しかし、頼朝の死と共にあっという間に転落してしまった。
梶原氏は大庭氏と同じ鎌倉氏。両氏とも源氏の家人であったが、平治の乱で源義朝が敗死した後は平家に従っていた。
源頼朝が挙兵し、石橋山で平家方と戦った時、梶原景時は平家方として参戦した。
頼朝は負けた。この時、散々に破れ、潜伏していた頼朝を見逃して、ピンチを救ったのが景時とであった。
のちに景時は土肥実平を通じて源氏に投じて味方についている。
頼朝の部下となった景時は、頼朝の目や耳となり、重要な戦いに参戦していく。
源(木曽)義仲との宇多川の戦いでは、源義経をはじめ、他の将が簡単な戦勝報告しかしなかった一方で、景時は詳細な戦果報告をして、頼朝を満足させている。多くの鎌倉武士たちが、単純な武者だったのとは違い、景時は事務能力の高さは群を抜いていた。
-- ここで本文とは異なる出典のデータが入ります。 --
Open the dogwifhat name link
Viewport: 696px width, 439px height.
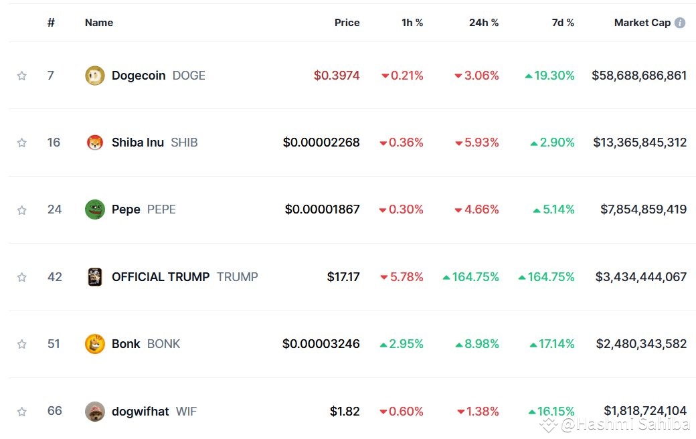(141, 412)
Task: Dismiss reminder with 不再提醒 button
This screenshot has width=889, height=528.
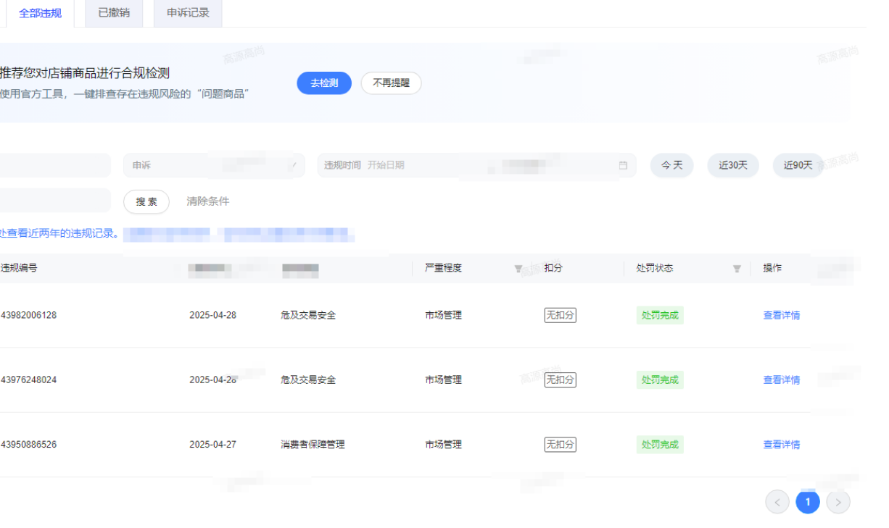Action: click(391, 83)
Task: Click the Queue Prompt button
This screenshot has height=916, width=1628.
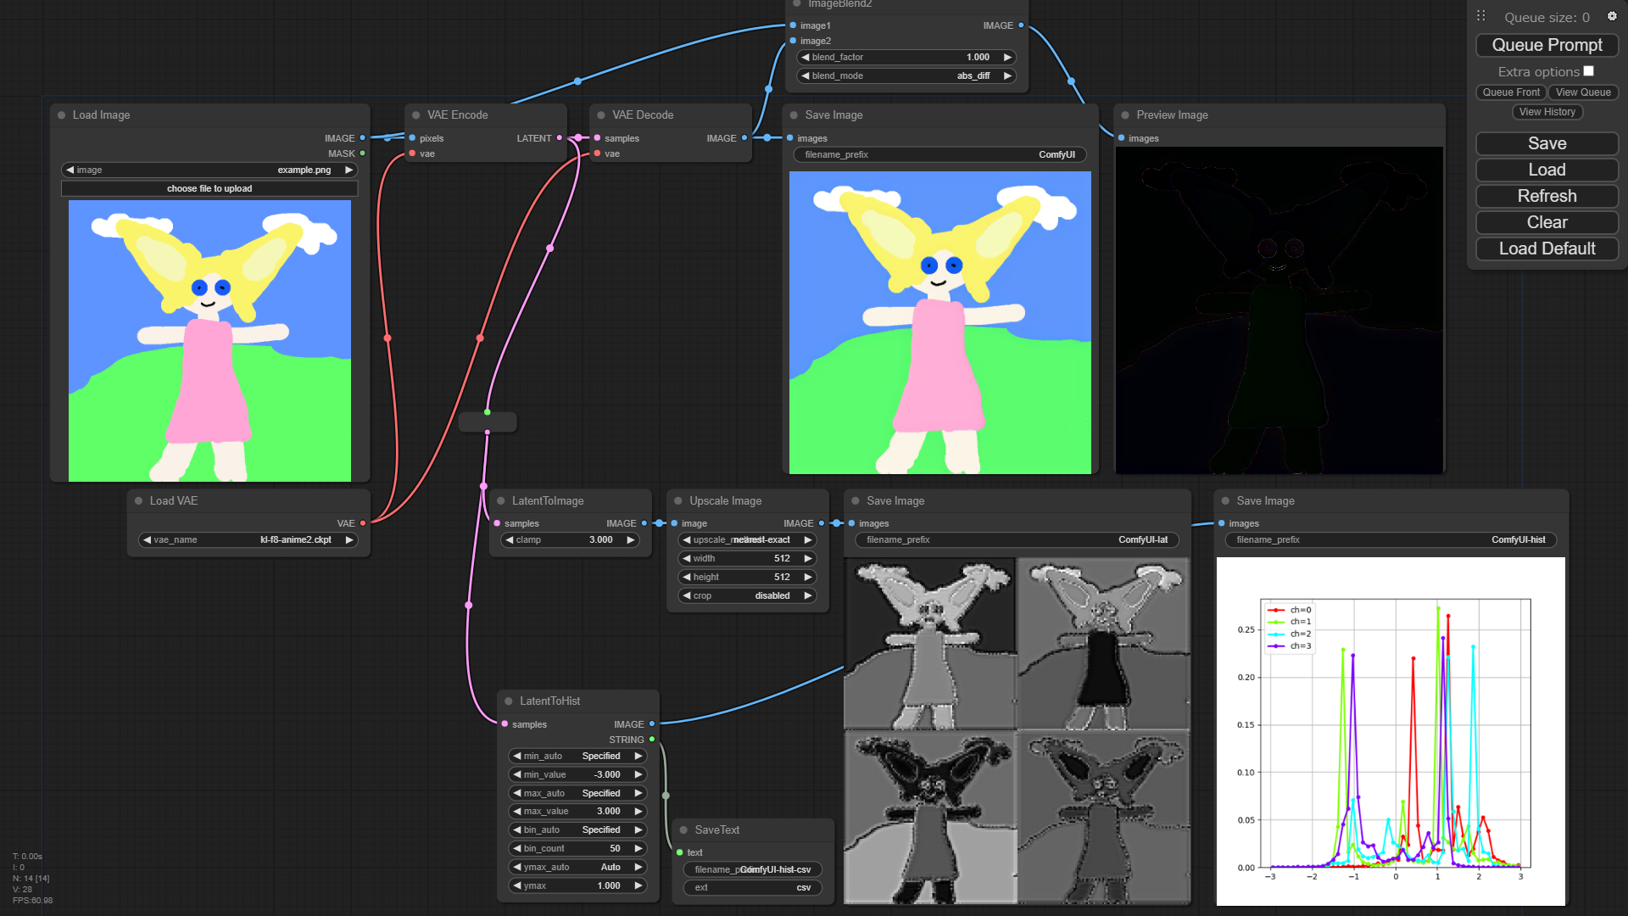Action: tap(1547, 45)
景時は弁舌に長け、和歌も嗜む教養人でもあったらしい。
それだけではない。
景時は武士としても凄まじい事をやってのけることもできた。
上総広常という武士がいた。
上総と下総の国に、広大な領地を持っていて、勇猛果敢な武士だった。
石橋山の敗戦後に困窮していた、頼朝を助けたのも上総広常だったが、横暴な振る舞いが多かった。
頼朝にとっては危険な存在であった。
ある日、梶原景時は広常に会いに行き、営中(幕府の中)で双六に興じていた。
景時は、その最中、突然、広常を誅殺したという。
景時は源義経とも逸話がたくさんある。
屋島の戦いの前には船につける櫓で対立(逆櫓論争)。
壇ノ浦の戦いでは先陣争いで一触即発になり味方同士の斬り合いになりかけている。
頼朝の目ともいえる景時は、この後、義経を讒言したといわれる。しかし、それをさせたのも義経の独断先行だったかもしれない。
ただ景時は周りの御家人達から讒言癖があると思われていたようである。
のちに三浦義村に「景時に讒言されて命を落とし、職を失った者は、数えきれない」といわれている。
頼朝の死後である。
13人の合議制の1人となる。
だがすぐに景時の運命は急転する。
結城朝光が御所で「忠臣は二君に仕えず」と言ったことがあった。
それを景時が源頼家に注進した。
それは今の政治を誹謗するものだと、頼家に讒言したのだ。
それを知った阿波局(北条政子の妹)がそれを結城朝光に伝え、びっくり仰天した朝光は三浦義村に相談する。
先に述べた三浦義村の景時の讒言癖は、ここでの言説である。
逆に義村は、景時を弾劾する事を決意する。
有力御家人を鶴岡の神前に集め、景時と対決する事を誓って中原仲業が自ら作成した訴状を読み上げる。
その訴状に署名をしたのは、66名にものぼった。それを三浦義村、和田義盛が大江広元に手渡し頼家に提出するよう求めた。迷っていた広元だが、和田義盛がさらに渡すよう要求したので、広元は頼家に訴状を示した。
頼家は景時を呼び訴状を示し、何か言うことはあるかと、求めたが景時は申し開きはせずに、自分の領地である相模の一宮に引き籠った。
ひと月後、鎌倉に戻ったが、再び追放されることが決定し、住宅は解体され、守護である播磨を解任されたことで、失脚が決定的となった。
頼朝の一周忌直後に景時は一族と共に一宮を脱出し、西へ向かいます。景時は京の貴族、土御門通親や徳大寺家と親交があり、謀反を企て、京に赴くのではないかと思われたのかもしれません。追討軍が派遣されたが、その前に駿河の清見関で、近隣の武士達と乱闘になり、景時と梶原一族はほとんど討ち果たされてしまいました。
景時が討たれたのは、頼朝のたった1年と少しのことでだった。